Campus Day 2019. Photo: Håkan Lindgren.

Collaboration has always been our top priority

The story of today’s Flemingsberg starts in the early 1970s when Huddinge Hospital opened in Flemingsberg – on a site that had once been open countryside. The hospital was needed to meet growing demand for quality healthcare in southern Stockholm.

A number of academic institutions soon followed. First, Karolinska Institutet, then Södertörn University and KTH with its Technology and Health College. Later came the Red Cross University College and the University College of Music Education in Stockholm.
This created considerable potential for collaboration, and to create new knowledge in the areas between a variety of disciplines. But to take full advantage of this opportunity, each body had to contribute with interest and means. This is where Flemingsberg Science Foundation comes in.
Our mission is to proactively identify opportunities for collaboration between different Flemingsberg actors and external actors to catalyse and initiate processes that would not occur spontaneously. We also involve other stakeholders such as property actors, companies and other organizations – depending on the specific requirements of individual development projects.

The Foundation was established in 2011 by the universities that were based in Flemingsberg at the time, Huddinge and Botkyrka municipalities, and Stockholm County Council. The board of the Foundation is headed by an external chairman and includes representatives from all founding institutions.

First phase 2011-2014
One of Flemingsberg Science’s first tasks was to demonstrate how additional knowledge-driven business and companies could drive the development of Flemingsberg. To do this, we created 30 new services and 15 new companies between 2011 and 2014 based on documented healthcare needs.
The project was conducted together with other innovation-supporting bodies in Flemingsberg and backed by regional funding.
The project achieved its goals but also revealed the need to enhance the attractiveness of Flemingsberg as a place for companies to locate to. Several of the newly formed companies performed extremely well, although only a small number based themselves in Flemingsberg for the long term.

Second phase 2015-2018
During the subsequent strategic period, 2015 – 2018, we therefore focused on increasing Flemingsberg’s attractiveness for a variety of knowledge organizations including companies. A close collaboration was launched with development entities among the Foundation’s founders and Flemingsberg property owners.
In time, work culminated in a strong campus identity with well-defined logos, strategies and taglines, as well as a flourishing culture of collaboration across a number of areas.

Third phase 2019-2022
The current strategic phase, 2019 – 2022, promises to include a combination of initiatives from previous phases. Initially, we will continue to focus on developing the profile of the campus and increase collaboration in areas of particular relevance for major challenges facing society. Examples include healthy ageing, diversity and health.

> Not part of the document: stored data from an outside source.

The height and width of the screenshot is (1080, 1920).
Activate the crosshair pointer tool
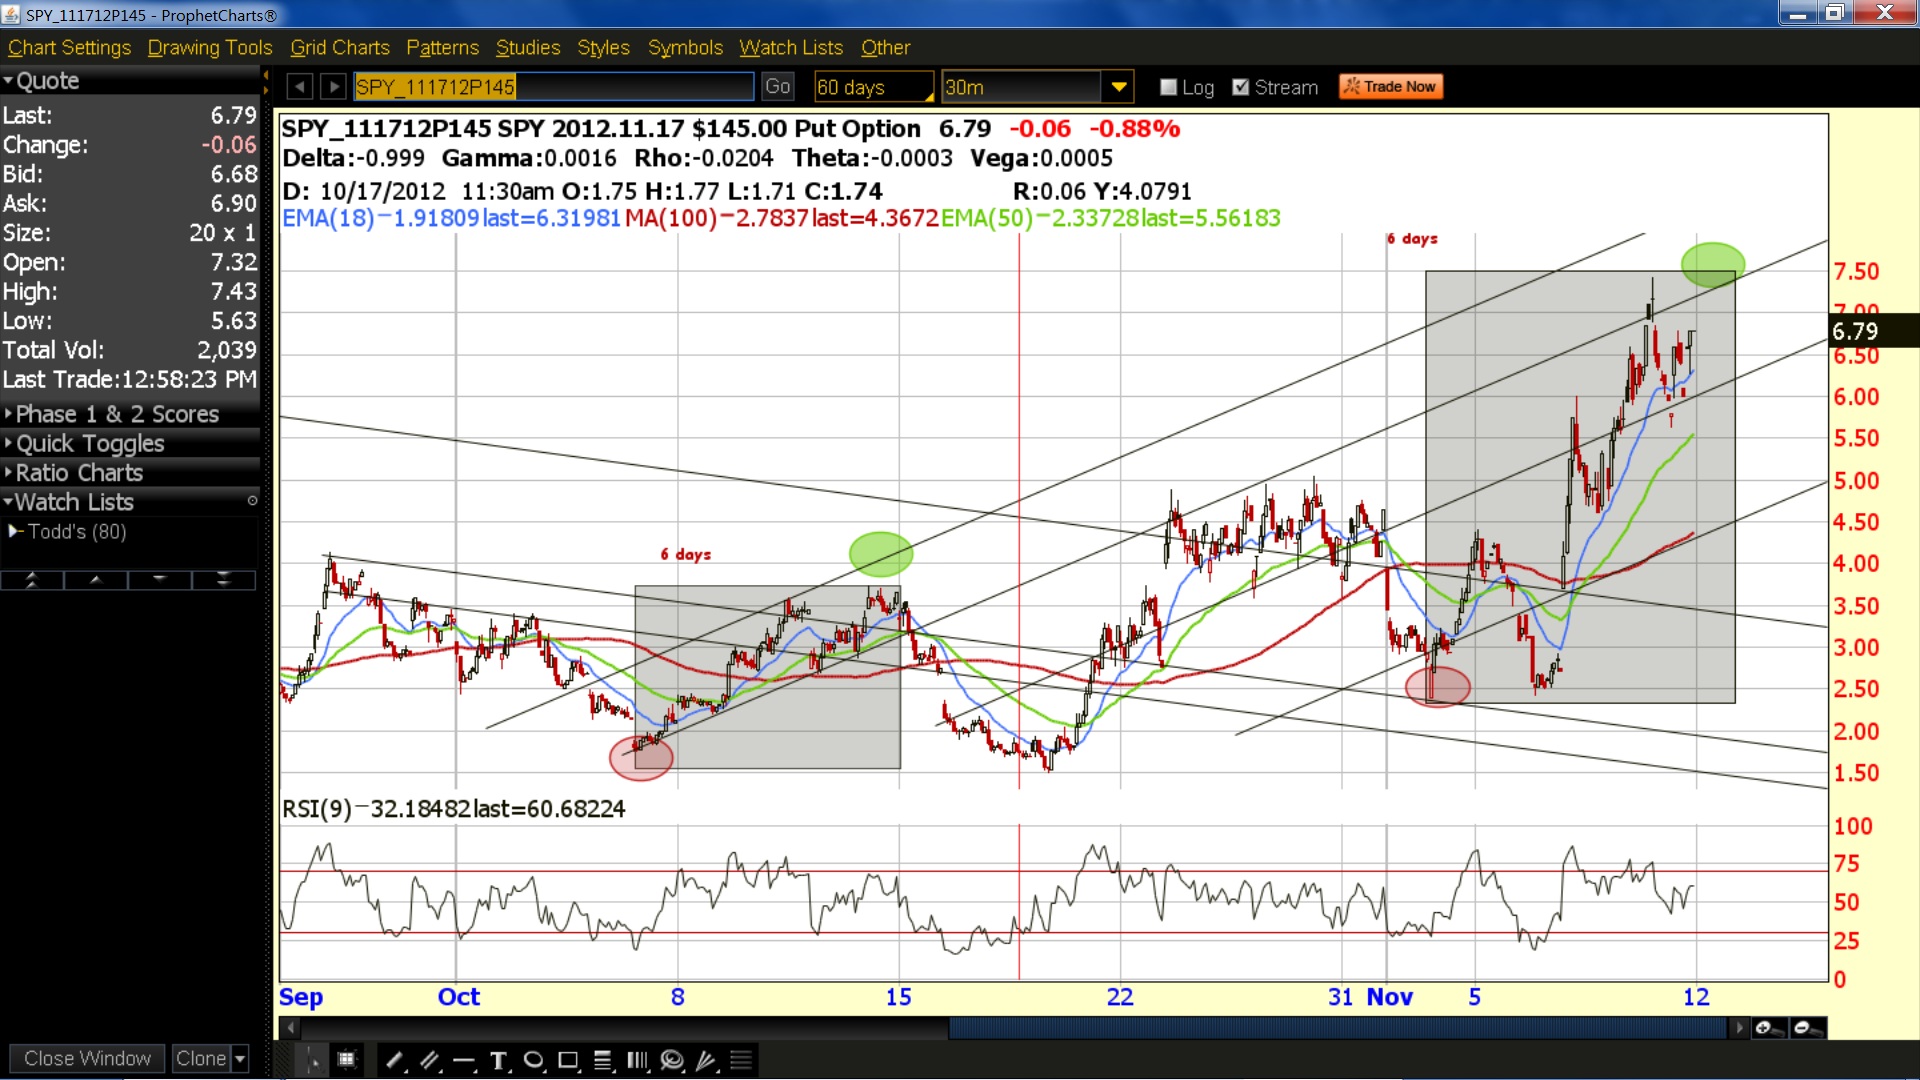[x=312, y=1061]
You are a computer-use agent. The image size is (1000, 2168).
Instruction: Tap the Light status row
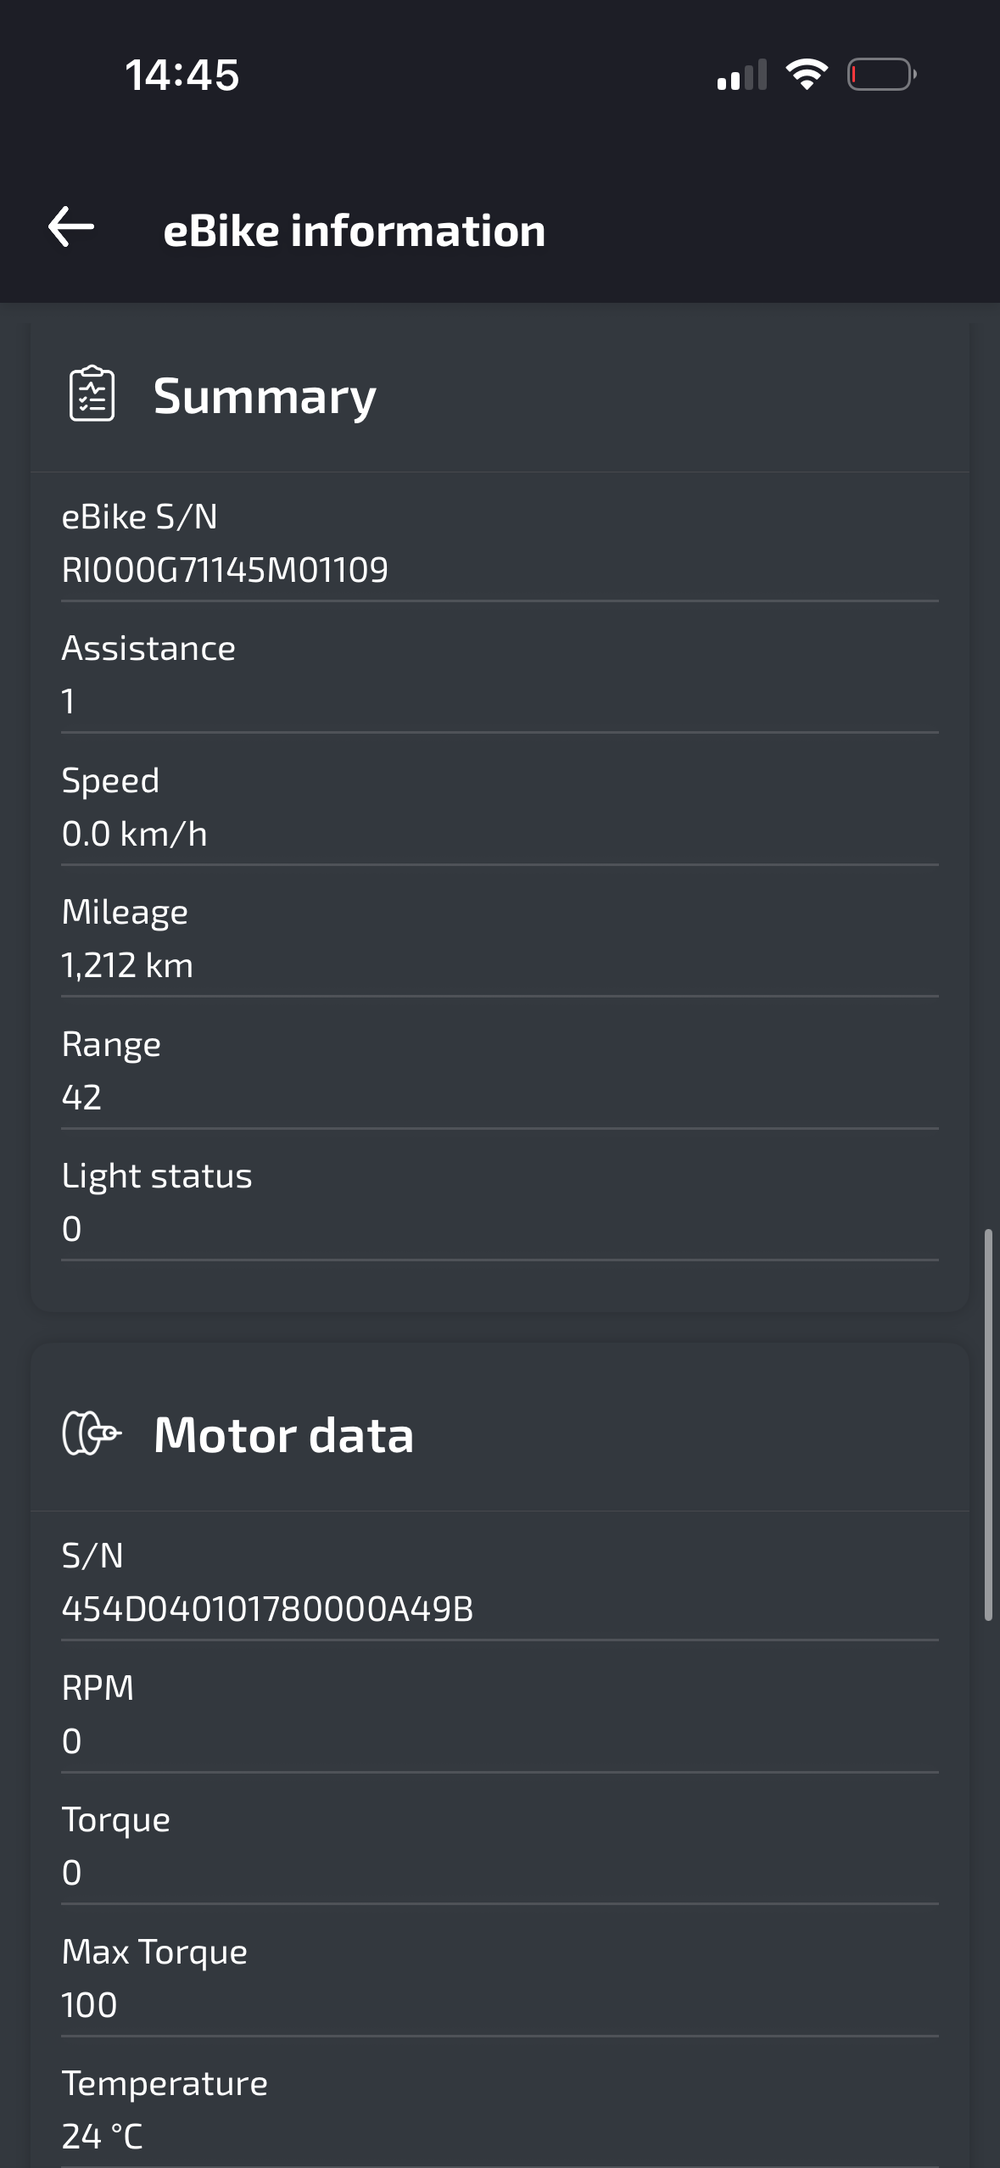500,1202
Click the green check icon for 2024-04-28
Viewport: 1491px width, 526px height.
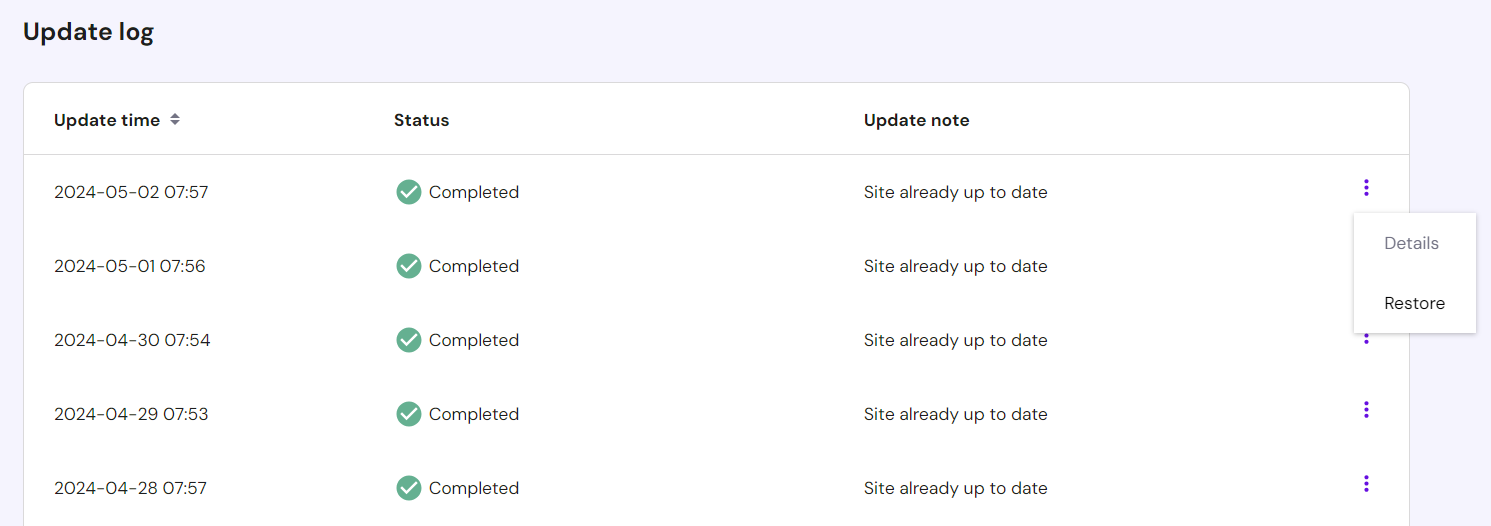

In time, our focus will broaden in order to more effectively attract and develop a larger number of business opportunities in Flemingsberg, and more actively encourage more companies to locate in the area.

Current phase 2022-2025

From the turn of the year 2022, the foundation has a new strategic focus with three clear goals.

The foundation must work actively to:

  • Flemingsberg will be the first choice for establishments in southern Stockholm.
  • Flemingsberg will offer an internationally competitive innovation environment.
  • Flemingsberg will be developed into a test bed for urban societal challenges.

Today, Flemingsberg is a multi-disciplinary campus where knowledge from a wide variety of fields co-exist in close proximity to one another. This offers considerable potential for new knowledge and new business opportunities, and the continued growth of Flemingsberg. It will always be important for the Foundation to be agile and flexible, and maintain continued readiness to reposition ourselves based on shifting needs and opportunities.

The booklet “Flemingsbergsmodellen” describes the work involved in generating new businesses in the first phase, 2011-2014.

The second phase culminated in a strong campus identity with well-defined logos, strategies and taglines, as well as a flourishing culture of collaboration across a number of areas.